Innovation - the first automobile

On January 29th 1886, Karl Benz was granted German patent number 37435 for his invention, the Patent-Motorwagen, recognised today as the first automobile.In 1897 Gottlieb Daimler produced the "Phönix"-Wagen, the first vehicle to feature a front-mounted engine, the forerunner of today's motor cars. The Daimler and Benz companies merged in 1926 to survive the post-war economic conditions, although the two creators never actually met.In 1939 the company developed a range of new safety features, including side-impact protection, stiffened floor and a multi-piece steering column.

What's in a name?

In 1900, Emil Jellinek, the Daimler distributor for Austria-Hungary, France and Belgium ordered 36 of the latest more powerful Daimlers. He had one stipulation, that they be named after his twelve-year-old daughter Mercedes. Improbable as this sounds, the board agreed to this arrangement. The rest, as they say, is history.

"On land, on water and in the air" - from 1909 onwards, the distinctive three-pointed star was used to symbolise Gottlieb Daimler's ambition to bring the benefits of motorisation to all modes of transport. In 1916 the points of the star were surrounded by a circle, and the now-legendary design became a registered trademark in August 1923.
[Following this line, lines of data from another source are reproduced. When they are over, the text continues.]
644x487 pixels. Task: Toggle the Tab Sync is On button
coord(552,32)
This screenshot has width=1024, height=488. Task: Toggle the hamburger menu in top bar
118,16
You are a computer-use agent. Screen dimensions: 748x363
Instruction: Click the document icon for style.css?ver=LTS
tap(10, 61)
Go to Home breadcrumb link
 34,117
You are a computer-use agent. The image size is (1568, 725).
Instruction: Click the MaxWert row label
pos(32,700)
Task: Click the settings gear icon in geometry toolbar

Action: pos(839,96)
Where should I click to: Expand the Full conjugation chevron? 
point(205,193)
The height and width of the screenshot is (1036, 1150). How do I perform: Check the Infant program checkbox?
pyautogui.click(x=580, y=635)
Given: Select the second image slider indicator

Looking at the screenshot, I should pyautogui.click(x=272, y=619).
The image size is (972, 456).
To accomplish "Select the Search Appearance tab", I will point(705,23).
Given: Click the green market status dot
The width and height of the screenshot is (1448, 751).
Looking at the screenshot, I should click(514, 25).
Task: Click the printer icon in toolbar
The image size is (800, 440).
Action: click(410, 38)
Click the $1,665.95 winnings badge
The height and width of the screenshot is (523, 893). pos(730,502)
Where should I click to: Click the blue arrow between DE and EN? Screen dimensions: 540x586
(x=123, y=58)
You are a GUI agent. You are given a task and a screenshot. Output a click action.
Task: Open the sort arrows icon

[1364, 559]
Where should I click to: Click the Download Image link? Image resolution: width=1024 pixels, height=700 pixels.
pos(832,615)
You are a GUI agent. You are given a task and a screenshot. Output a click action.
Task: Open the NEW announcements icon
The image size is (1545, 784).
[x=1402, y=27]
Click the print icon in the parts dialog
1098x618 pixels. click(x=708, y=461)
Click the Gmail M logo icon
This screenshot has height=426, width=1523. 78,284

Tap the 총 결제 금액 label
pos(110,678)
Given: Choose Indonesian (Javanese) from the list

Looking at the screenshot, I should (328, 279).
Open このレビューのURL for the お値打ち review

Engineering and Design 'World Firsts'

In 1959 Mercedes-Benz became the first car manufacturer to develop impact and roll-over tests, and to produce the world's first production car designed to reduce injury in the event of an accident.

In 1978 Mercedes-Benz introduced probably the greatest pioneering achievement - the first Anti-lock Braking System on the S-Class model. In 1979, having invented them, we became the first manufacturer to fit inertia-reel seatbelts and front seat head restraints on all of our vehicles as standard.

In 1981, we introduced the first-ever driver's airbag, followed in 1988 by a passenger airbag.

In 1997, we put big car safety within the design of smaller models, by creating a unique impact-resistant sandwich floor design for our new Mercedes A-Class.